Comment fonctionne le prélèvement à la source pour le Pinel ?

L'entrée en vigueur du prélèvement à la source le 1er janvier 2019 va modifier la façon dont les investisseurs en Pinel vont récupérer leur avantage fiscal. Le taux du prélèvement à la source est en effet calculé hors crédit d'impôt par le fisc. Le contribuable sera donc prélevé de ses impôts chaque mois, avant de récupérer un premier acompte de 60% le 15 janvier, puis le solde en septembre.
A l'origine, les investisseurs en Pinel ne devaient pas bénéficier de ce dispositif, initialement prévu pour les crédits d'impôt pour l'emploi à domicile. Mais l'exécutif a changé d'avis pour l'étendre aux réductions d'impôt en faveur de l'investissement locatif (Pinel, Duflot, Scellier...) ainsi qu'aux réductions et crédits d'impôts en faveur des dons aux oeuvres, des personnes en difficulté et des cotisations syndicales.

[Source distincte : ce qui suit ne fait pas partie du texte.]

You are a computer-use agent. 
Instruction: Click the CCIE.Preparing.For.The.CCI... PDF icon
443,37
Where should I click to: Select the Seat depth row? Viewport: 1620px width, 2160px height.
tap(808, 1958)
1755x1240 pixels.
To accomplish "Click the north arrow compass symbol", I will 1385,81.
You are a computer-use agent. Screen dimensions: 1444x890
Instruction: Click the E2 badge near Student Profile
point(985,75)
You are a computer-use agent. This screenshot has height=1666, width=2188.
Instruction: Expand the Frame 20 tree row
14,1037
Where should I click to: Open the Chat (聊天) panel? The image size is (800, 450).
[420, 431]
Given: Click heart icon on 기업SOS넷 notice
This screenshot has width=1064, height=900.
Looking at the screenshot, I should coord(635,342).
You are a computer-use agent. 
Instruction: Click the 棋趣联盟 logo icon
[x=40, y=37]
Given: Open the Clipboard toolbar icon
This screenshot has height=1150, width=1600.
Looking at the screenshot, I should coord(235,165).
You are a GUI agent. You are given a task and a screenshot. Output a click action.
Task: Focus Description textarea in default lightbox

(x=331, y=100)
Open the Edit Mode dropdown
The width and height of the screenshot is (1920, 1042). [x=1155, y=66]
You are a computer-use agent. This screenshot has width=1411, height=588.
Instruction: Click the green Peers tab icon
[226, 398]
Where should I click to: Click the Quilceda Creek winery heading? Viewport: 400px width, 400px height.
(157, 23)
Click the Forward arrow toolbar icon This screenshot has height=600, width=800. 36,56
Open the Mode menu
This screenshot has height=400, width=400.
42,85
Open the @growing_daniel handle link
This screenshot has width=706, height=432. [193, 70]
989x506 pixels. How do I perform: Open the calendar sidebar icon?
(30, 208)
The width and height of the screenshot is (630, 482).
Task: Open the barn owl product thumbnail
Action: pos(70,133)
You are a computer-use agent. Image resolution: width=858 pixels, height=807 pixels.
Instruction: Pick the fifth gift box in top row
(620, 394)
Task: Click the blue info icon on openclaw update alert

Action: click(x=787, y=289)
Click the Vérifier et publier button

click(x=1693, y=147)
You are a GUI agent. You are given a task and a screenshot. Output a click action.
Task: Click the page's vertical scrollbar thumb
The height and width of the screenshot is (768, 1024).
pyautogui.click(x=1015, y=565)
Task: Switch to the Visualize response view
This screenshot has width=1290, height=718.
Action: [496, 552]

A l'origine, l'acompte versé en janvier devait être de 30%. Mais, jugeant finalement que ce montant était trop faible, le gouvernement a décidé de doubler la somme versée aux contribuables concernés pour le faire passer à 60%. Y compris donc pour les investisseurs en Pinel.
 
Contacté, Bercy précise que "pour bénéficier de l'acompte en janvier 2019, il faut que la réduction ou le crédit d'impôt soit constatée sur la déclaration des revenus 2017 déposée en mai ou juin 2018". Le même décalage sera observé pour les années suivantes. Pour bénéficier de l'acompte en janvier 2020, il faudra donc mentionner avoir investi dans un Pinel dans sa déclaration de revenus qui sera remplie en mai ou juin 2019.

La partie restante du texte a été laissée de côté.